Friday cited the penalties for violation as possible evidence the ordinance strays into the realm of zoning.

Duckworth compared this ordinance to the recently passed wind farming ordinance, stating each of them is designed to protect the interest of other land owners who might be affected by their neighbors’ construction plans.

The board voted to hold a second reading of the ordinance July 1 in order to give time for Wittstock to more fully state his objections and appear in person, allow the supervisors to give more attention to the matter, and allow input from Union County Attorney Tim Kenyon, who was currently not available.

The full text of the current and proposed ordinances are available at The flood plain map is available at or the Union County Emergency Management office.

Other business

In other Union County Board of Supervisors business:

•The board received quotes for liability insurance for the county from Tom Hartsock of Carter Insurance Agency and Phil Tyler of Tyler Insurance Services.

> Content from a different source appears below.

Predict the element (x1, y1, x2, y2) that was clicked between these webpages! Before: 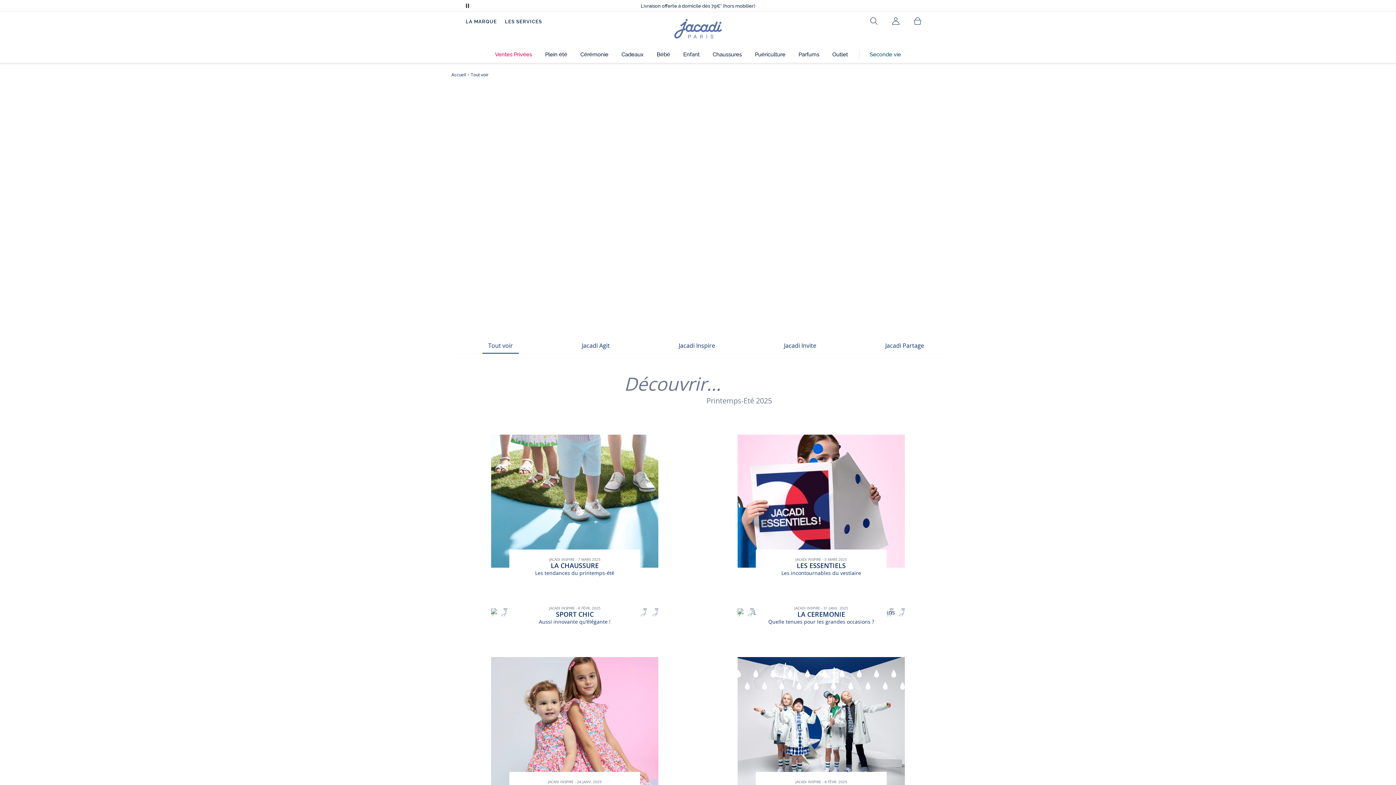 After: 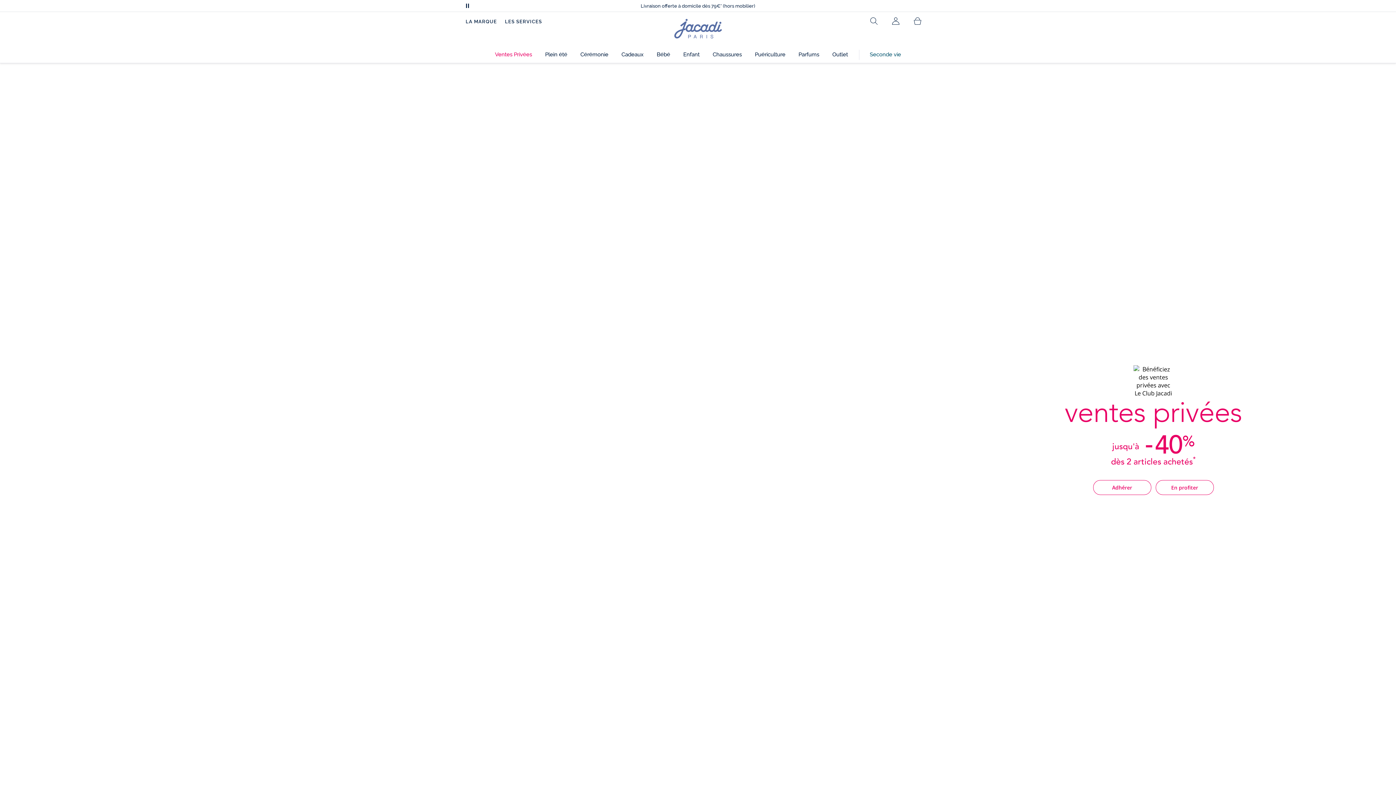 Action: bbox: (451, 71, 466, 77) label: AccueilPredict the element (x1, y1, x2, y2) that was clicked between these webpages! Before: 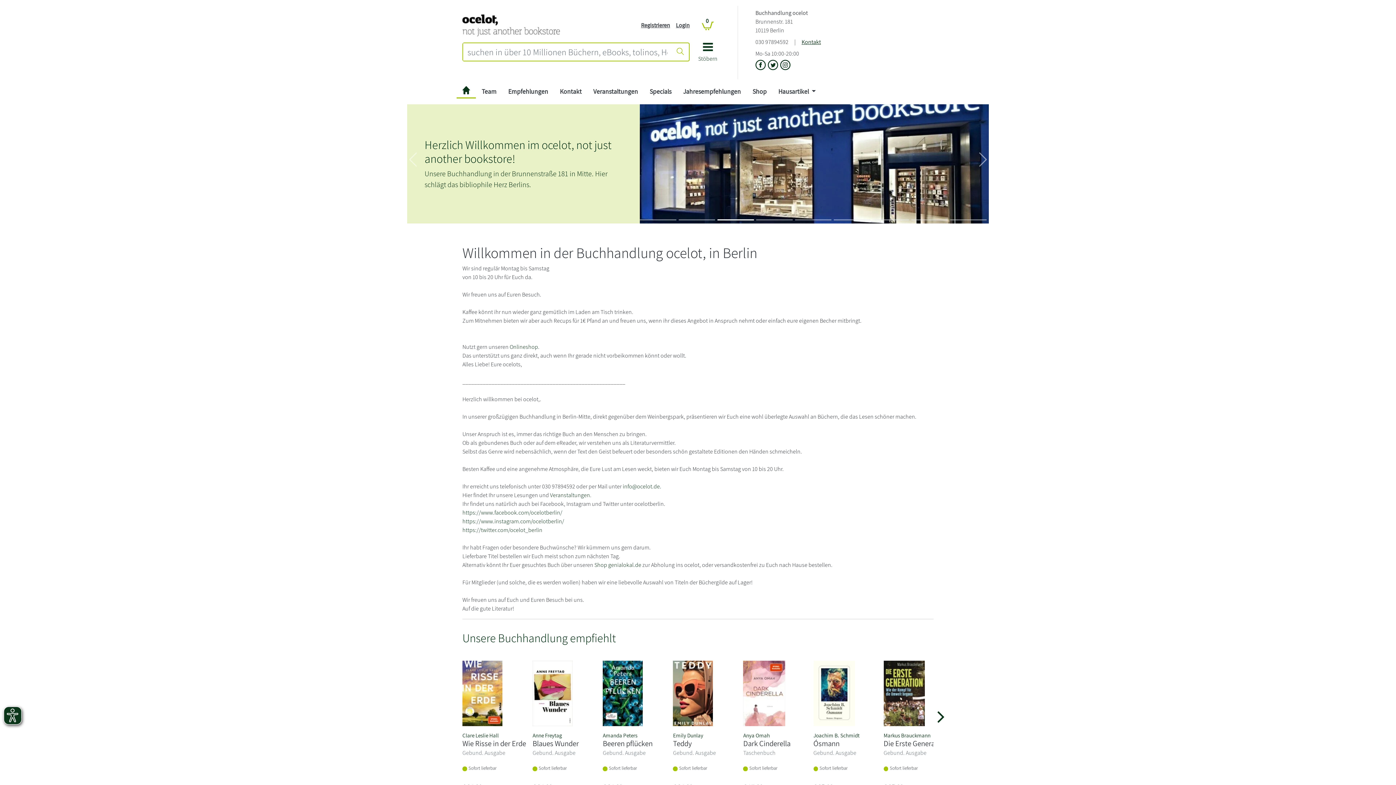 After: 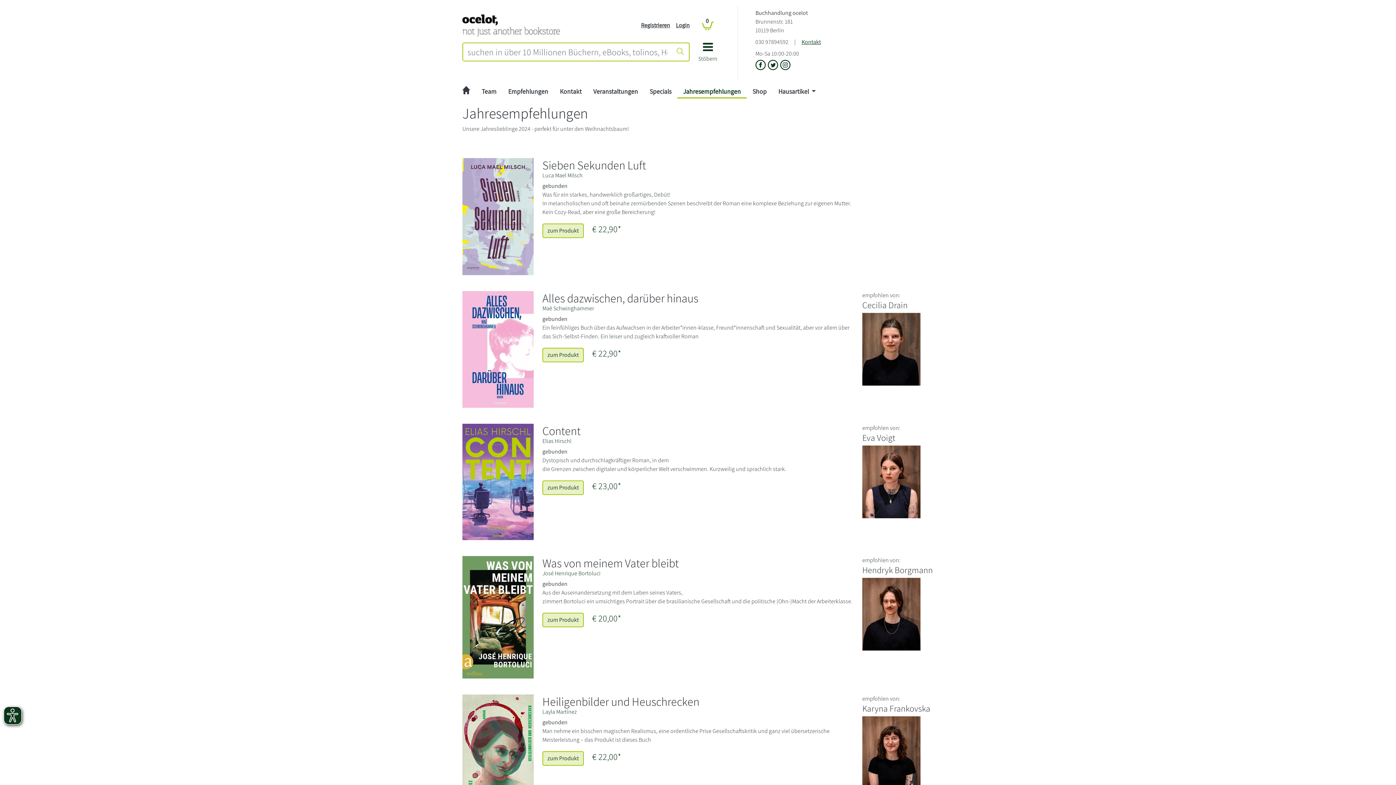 Action: label: Jahresempfehlungen bbox: (683, 87, 741, 95)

•DCAT Coordinator Jocelyn Blazek requested the board chair sign the family assistance contract renewal. DCAT provides a means to assist families when there is a gap in funding, helping keep children in their homes or reunifying them with their families when possible. The Department of Human Services has set aside $45,000 for this program. The board moved to sign the renewal and the motion passed.

•Union County Auditor Sandy Hysell presented a letter of resignation from Highland Township Trustee Jim Garrett. The board voted to accept the resignation and appoint Rusty Zimmerman to serve as the new trustee.

The Union County Board of Supervisors meets weekly 9 a.m. Monday at the Union County Courthouse.